Hello Rick.

We went for genetic counselling but it was for cystic fybrosis due to my wife's sister being born with it. Curiously the geneticist became fascinated with my condition and carried out some tests. I don't think that he ever got sight of my medical records though as it was still some years later when they eventually identified me with Becker's type.

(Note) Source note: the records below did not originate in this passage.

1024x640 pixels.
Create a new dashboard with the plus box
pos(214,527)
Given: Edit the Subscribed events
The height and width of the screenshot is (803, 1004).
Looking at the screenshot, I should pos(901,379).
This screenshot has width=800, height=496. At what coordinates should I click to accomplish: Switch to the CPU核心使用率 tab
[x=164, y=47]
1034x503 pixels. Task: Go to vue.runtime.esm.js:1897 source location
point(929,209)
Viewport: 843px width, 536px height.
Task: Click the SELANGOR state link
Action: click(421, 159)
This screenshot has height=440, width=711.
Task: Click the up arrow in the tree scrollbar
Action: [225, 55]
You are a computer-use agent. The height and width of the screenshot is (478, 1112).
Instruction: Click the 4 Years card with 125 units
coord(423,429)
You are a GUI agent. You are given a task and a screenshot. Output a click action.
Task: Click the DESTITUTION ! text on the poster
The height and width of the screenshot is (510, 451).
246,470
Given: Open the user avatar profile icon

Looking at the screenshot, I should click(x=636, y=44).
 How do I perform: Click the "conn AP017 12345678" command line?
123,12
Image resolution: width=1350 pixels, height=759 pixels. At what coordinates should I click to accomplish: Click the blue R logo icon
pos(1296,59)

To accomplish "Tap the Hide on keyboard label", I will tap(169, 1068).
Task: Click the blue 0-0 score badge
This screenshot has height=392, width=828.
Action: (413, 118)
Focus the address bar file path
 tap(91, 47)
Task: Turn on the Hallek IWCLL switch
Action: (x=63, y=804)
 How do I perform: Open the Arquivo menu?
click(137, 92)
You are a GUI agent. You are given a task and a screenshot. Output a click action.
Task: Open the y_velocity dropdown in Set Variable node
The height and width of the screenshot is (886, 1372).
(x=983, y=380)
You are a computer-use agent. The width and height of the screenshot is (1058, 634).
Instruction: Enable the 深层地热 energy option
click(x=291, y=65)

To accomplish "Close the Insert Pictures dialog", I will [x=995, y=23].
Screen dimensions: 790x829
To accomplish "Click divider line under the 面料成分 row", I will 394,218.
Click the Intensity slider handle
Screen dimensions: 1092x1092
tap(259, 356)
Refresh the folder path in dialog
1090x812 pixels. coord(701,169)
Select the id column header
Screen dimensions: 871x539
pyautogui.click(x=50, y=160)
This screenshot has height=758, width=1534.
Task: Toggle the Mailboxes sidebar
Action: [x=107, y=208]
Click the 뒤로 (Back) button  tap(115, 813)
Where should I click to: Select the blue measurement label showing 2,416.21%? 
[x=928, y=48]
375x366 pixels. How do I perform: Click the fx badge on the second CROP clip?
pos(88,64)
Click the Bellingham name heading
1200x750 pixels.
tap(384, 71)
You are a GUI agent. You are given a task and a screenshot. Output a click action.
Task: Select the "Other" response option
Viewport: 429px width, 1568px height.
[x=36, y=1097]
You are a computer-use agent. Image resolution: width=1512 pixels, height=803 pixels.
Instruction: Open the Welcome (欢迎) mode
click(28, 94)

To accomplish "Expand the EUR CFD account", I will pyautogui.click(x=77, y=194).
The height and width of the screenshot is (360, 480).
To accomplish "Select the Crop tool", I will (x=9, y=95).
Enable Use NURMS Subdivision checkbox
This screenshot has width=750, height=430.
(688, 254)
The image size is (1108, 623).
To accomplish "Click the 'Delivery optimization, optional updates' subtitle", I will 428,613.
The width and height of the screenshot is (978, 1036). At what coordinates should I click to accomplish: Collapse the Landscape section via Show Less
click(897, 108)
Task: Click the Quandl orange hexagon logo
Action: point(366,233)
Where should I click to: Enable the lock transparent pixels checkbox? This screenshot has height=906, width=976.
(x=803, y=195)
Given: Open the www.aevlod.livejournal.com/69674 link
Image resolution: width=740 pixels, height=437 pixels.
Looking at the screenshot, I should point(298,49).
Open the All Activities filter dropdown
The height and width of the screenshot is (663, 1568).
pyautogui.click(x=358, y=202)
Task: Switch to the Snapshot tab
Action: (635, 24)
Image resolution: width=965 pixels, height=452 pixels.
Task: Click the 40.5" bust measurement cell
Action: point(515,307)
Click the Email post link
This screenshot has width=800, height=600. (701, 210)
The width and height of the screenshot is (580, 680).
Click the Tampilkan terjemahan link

Hope everything goes well for you.

Type of Myotonia: Becker's

Country: England

Hi Rick -
I wasn't diagnosed until I was 54 years old, because my parents and doctors had always told me I was faking, so I stopped talking about it! That has been a life-long challenge and frustration. However, the actual condition itself, as far as I am concerned, is more of an annoyance and embarrassment than anything, and it is something most of us learn to live with fairly easily, and to compensate for in many little ways. I have been fascinated to learn about the condition, and the sense of vindication and relief when I was diagnosed was the most amazing feeling. But I truly do believe that most of us are strong, resilient and have exceptional senses of humor because of our special challenges! Lois

Type of Myotonia: Myotonia Congenita, Becker's type

Country: USA

Thanks Jan, Pete and Lois for your feedback. We're scheduled to talk to the geneticist next month. I'll be sure and post about our experience and the results. Thanks again for having this great forum. It's nice to meet you all!
Best,
Rick

Type of Myotonia: unknown

Country: usa